There are lots of ways to market your freelance translation or interpreting business. In fact, there are so many ways, it can be truly overwhelming at times.
Not only do you need to learn how to market, but having a diverse marketing strategy is key.
When I hear people say they don't market, I get a twinge of anxiety for them. Why's that? Because I personally fell into a "I'm so busy with work, I don't have time to market" trap myself once before. And if I'm honest, it lasted way too long and it came back to bite me. Big time.
From my own experience, let's just say that after I got comfortable to the point of thinking that I didn't need to market much over a period of several years, I decided I had enough work to be able to let go of a client that I didn't care to work for anymore.
Here's the kicker, though.
At the same time that I let go of that less-than-ideal client, one of my anchor clients, i.e., one of my most consistent and well-paying direct clients, was purchased by another company. Not only did my work slow down for about a year, but it was slower than it had ever been.
This is not a good position to be in. Trust me.
So, from my own experience, I can tell you that it's good to always be marketing in some way, even if you can market more during some seasons of the life of your business than others.
Why a lot of translators and interpreters avoid marketing their freelance businesses
There are several mindset blocks I see among freelance translators and interpreters when it comes to marketing their businesses. Do any of these sound like you?
"I hate marketing because it feels awkward and I'm afraid to come across as salesy or pushy."
"Marketing isn't worth my time because it has never worked for me in the past."
"I know I need to market my business, but I don't even know where to start."
And I'm here to tell you that these are all excuses. There are plenty of ways to market your business that are not "salesy" or pushy. The idea that something didn't work in the past is not a good enough reason to not try something new or to simply try again. And lastly, no one is born knowing where to start.

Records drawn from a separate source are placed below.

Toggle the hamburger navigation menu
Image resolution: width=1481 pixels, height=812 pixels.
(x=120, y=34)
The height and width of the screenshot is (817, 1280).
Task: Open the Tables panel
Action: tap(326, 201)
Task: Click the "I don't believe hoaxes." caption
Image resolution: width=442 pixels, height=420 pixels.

The difference is that those who figure it out are the ones who succeed
So, how do you decide what kind of marketing is right for your translation or interpreting business?
The simple answer to this question is "the kind of marketing you know you can stick to."
Sounds pretty simple, right? But that's the thing. You won't know what you can stick to and what will bring results until you take the time to try something and give it time to work.
If you've tried to market your services in the past and it always felt hard or awkward, then perhaps that just wasn't the right strategy for you.
So, here's a challenge for you.
Tips for finding a marketing strategy that you can stick to
Make a decision to test two new marketing strategies at a time.
Give yourself a quarter (that's just 3 short months!) to try two new marketing strategies. At the end of the three months, ask yourself which strategy always felt hard or tedious. Ask yourself which one felt easy or enjoyable and brought results. The reason for testing two strategies simultaneously is that one strategy may not work forever. Instead of starting over after one strategy doesn't work out, you can put more energy into another that gives you more results. If you look at this like a personal (and professional) challenge, it will make the process more exciting. Test strategies that feel natural to you or like an extension of your personality. Those are usually the ones that work best! More on that in the next point.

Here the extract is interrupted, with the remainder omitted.